You configure a backend inside the top-level terraform block. A backend block holds only the location and access settings — it must not reference variables, locals, or data sources, because Terraform reads it before any of those are evaluated.

Here is a complete S3 backend using S3-native locking (Terraform 1.11+ / OpenTofu 1.10+), which removes the need for a separate DynamoDB table:

terraform {
  required_version = ">= 1.11"

  backend "s3" {
    bucket       = "devcraftly-tfstate-prod"
    key          = "networking/terraform.tfstate"
    region       = "us-east-1"
    encrypt      = true
    use_lockfile = true
  }
}

The key is the path to the state object inside the bucket. Give each component or environment a distinct key (for example networking/, app/, data/) so they live in separate, independently locked state files.

Tip: Keep credentials out of the backend block. Terraform resolves backend authentication through the same environment as the AWS provider — AWS_PROFILE, AWS_ACCESS_KEY_ID, or an assumed role — so the configuration stays free of secrets and safe to commit.

Partial configuration

Because the backend block cannot use variables, the common pattern for reusing one configuration across environments is partial configuration: leave the changing values out of the block and pass them at init time.

terraform {
  backend "s3" {
    region       = "us-east-1"
    encrypt      = true
    use_lockfile = true
  }
}
terraform init \
  -backend-config="bucket=devcraftly-tfstate-prod" \
  -backend-config="key=app/terraform.tfstate"

You can also place those values in a prod.s3.tfbackend file and run terraform init -backend-config=prod.s3.tfbackend.

Migrating local state to remote

When you add a backend block to a project that already has local state, Terraform detects the change on the next init and offers to copy your existing state up to the new backend. Nothing is lost — the migration is a copy, and your local file is left behind as a backup.

Start with a project that has been applied locally, then add the backend block shown above and run:

terraform init

Output:

Initializing the backend...

Do you want to copy existing state to the new backend?
  Pre-existing state was found while migrating the previous "local" backend
  to the newly configured "s3" backend. No existing state was found in the
  newly configured "s3" backend.

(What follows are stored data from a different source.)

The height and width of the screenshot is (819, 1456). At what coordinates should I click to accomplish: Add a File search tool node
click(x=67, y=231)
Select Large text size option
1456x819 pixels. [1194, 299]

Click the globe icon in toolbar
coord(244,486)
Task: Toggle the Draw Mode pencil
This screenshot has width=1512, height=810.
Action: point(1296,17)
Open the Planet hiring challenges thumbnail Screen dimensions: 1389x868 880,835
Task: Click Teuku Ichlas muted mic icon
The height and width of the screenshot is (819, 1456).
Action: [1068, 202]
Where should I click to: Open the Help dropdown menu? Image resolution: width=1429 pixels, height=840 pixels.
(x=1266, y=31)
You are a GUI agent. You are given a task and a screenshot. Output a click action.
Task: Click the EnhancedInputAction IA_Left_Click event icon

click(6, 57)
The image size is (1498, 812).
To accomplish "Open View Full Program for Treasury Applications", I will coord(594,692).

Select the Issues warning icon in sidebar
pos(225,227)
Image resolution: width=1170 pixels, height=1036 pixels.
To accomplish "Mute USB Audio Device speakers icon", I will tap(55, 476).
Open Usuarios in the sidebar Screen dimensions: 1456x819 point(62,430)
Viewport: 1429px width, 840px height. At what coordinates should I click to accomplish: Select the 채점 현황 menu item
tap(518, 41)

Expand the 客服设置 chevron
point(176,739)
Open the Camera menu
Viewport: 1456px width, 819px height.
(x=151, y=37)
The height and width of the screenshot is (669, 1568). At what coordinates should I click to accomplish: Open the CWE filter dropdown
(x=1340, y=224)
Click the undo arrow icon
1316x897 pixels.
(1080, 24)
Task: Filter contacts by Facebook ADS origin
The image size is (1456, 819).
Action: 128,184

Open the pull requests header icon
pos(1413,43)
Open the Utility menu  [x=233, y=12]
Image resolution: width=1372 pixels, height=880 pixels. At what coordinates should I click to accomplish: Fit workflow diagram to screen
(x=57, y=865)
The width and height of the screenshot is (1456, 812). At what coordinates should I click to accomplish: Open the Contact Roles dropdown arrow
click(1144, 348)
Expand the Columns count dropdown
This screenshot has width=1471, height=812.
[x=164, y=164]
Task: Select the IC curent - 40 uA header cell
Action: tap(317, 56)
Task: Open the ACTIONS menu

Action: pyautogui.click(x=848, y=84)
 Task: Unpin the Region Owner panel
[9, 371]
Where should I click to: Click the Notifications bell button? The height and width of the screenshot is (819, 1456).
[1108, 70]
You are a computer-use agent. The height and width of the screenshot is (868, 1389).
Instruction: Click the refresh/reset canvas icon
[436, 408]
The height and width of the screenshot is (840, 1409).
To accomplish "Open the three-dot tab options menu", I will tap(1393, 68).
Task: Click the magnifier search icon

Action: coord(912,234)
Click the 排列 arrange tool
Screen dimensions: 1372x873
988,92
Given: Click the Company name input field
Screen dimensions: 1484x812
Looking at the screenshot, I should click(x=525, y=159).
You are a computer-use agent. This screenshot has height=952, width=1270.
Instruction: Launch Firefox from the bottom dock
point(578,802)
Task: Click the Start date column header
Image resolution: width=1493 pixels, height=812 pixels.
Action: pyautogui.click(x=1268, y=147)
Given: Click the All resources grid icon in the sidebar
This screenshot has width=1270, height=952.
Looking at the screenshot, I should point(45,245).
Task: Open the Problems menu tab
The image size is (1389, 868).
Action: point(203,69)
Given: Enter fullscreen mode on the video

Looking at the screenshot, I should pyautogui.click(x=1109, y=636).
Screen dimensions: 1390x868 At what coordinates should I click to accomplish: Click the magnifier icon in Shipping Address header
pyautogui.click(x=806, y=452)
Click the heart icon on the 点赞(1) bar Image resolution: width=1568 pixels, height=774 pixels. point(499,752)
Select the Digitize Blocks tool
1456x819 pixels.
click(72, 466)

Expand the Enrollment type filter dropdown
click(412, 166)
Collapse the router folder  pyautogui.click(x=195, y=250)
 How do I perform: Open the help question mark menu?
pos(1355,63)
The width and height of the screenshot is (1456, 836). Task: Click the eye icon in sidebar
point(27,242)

Do you want to copy this state to the new
  "s3" backend? Enter "yes" to copy and "no" to start with an empty state.

  Enter a value: yes

Successfully configured the backend "s3"! Terraform will automatically
use this backend unless the backend configuration changes.

Confirm the migration worked by listing resources from the new remote state:

terraform state list

Output:

aws_s3_bucket.assets
aws_vpc.main

Once verified, delete the local terraform.tfstate and terraform.tfstate.backup files so no one accidentally edits a stale copy. To move off a backend later, remove the backend block and run terraform init -migrate-state to pull state back down.

Warning: never run a migration with an apply in progress, and make sure the state lock is free. Migrating while another operator holds the lock can produce divergent copies that are painful to reconcile.

Best Practices

  • Adopt remote state before the second person (or CI job) ever touches the project — retrofitting under contention is much harder.
  • Always enable both encryption at rest and locking; a shared backend without locking still allows silent overwrites.
  • Turn on object versioning on the backend bucket so a bad apply can be rolled back to a previous state version.
  • Use one backend bucket with a distinct key per environment and component, rather than one giant shared state file.
  • Keep the backend block free of secrets and variables; pass environment-specific values via partial configuration or .tfbackend files.
  • Restrict backend access with IAM/RBAC — anyone who can read the bucket can read every plaintext secret in your state.
  • Verify with terraform state list immediately after migrating, and remove leftover local state files.